Manganese (Mn) is a known neurotoxin that tens of thousands of workers are exposed to daily, but it is unknown if the current safety guidelines are appropriately strong or too weak to protect them. In an ideal world knowledge of the exposure history of an individual should allow to predict specific risks for health effects. To monitor the effect of Mn welding fumes on workers, the medical imaging techniques Magnetic Resonance Imaging (MRI) and Spectroscopy (MRS) are used to non-invasively image the structure, function, and neurochemistry in the human brain. However, currently studies are not making adequate strides in connecting Mn exposure to changes in MRI or MRS. Studies are only correlating Mn exposure to imaging parameters without taking into account the pharmacokinetic properties of the metal or the individual exposure history, thus lacking the ability to interpret individual data. The broad objective of this project is to fill this crucial gap by creating and validating mathematical models that take into account imaging data, pharmacokinetic properties of Mn and the individual exposure to Mn to predict individual effects of toxicity. Our group runs an ongoing, longitudinal neuroimaging study on local welders and matched controls. Thus we will have abundant and longitudinal data on brain MRI (e.g. T1 maps to assess the brain Mn burden), MRS data on several neurochemicals including GABA, data from personal air sampling and work history questionnaires, neurological and neuropsychological test results, and other biomarkers (toe nails, blood) at our disposal for modeling. The purpose of the current project is to assess and describe how knowledge on exposure and pharmacokinetic properties of Mn enables the interpretation of imaging data as quantitative brain Mn deposition, and how brain-region specific Mn deposition affects neurochemistry in other regions of the brain from where it is deposited.

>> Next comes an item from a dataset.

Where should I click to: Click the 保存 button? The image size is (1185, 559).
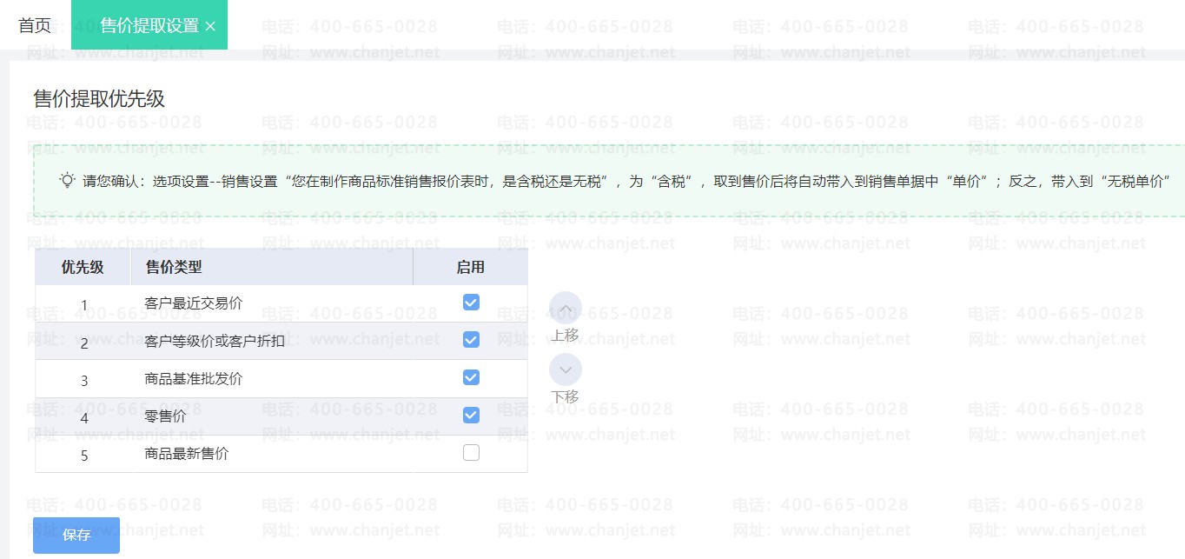[76, 535]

Aim 1 seeks to use MRI structural imaging and known pharmacokinetic properties of Mn to create a mathematical model that can determine the amount of Mn deposition in specific regions of the brain.
Aim 2 investigates how the amount, the duration, and the location of Mn deposition in the brain affects neurochemistry. The results of this study will be a first step towards monitoring of individual risks from Mn toxicity by providing the necessary tools to translate exposure information to changes in the brain and consequent health symptoms. Importantly, a better interpretation of individual imaging data will also inform safety guidelines for the individual worker.

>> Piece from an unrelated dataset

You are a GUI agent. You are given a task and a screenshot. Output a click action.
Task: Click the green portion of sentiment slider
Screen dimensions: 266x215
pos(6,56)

Manganese (Mn) toxicity leads to disruptive symptoms similar to Parkinson's disease but has no known treatment or cure. Therefore, the prevention, rather than the treatment, of these toxic effects is the first priority for welders, smelters, and other workers exposed to Mn. The goal of this research is to create mathematical models that can predict measureable health consequences from manganese exposure using medical imaging and individual exposure data.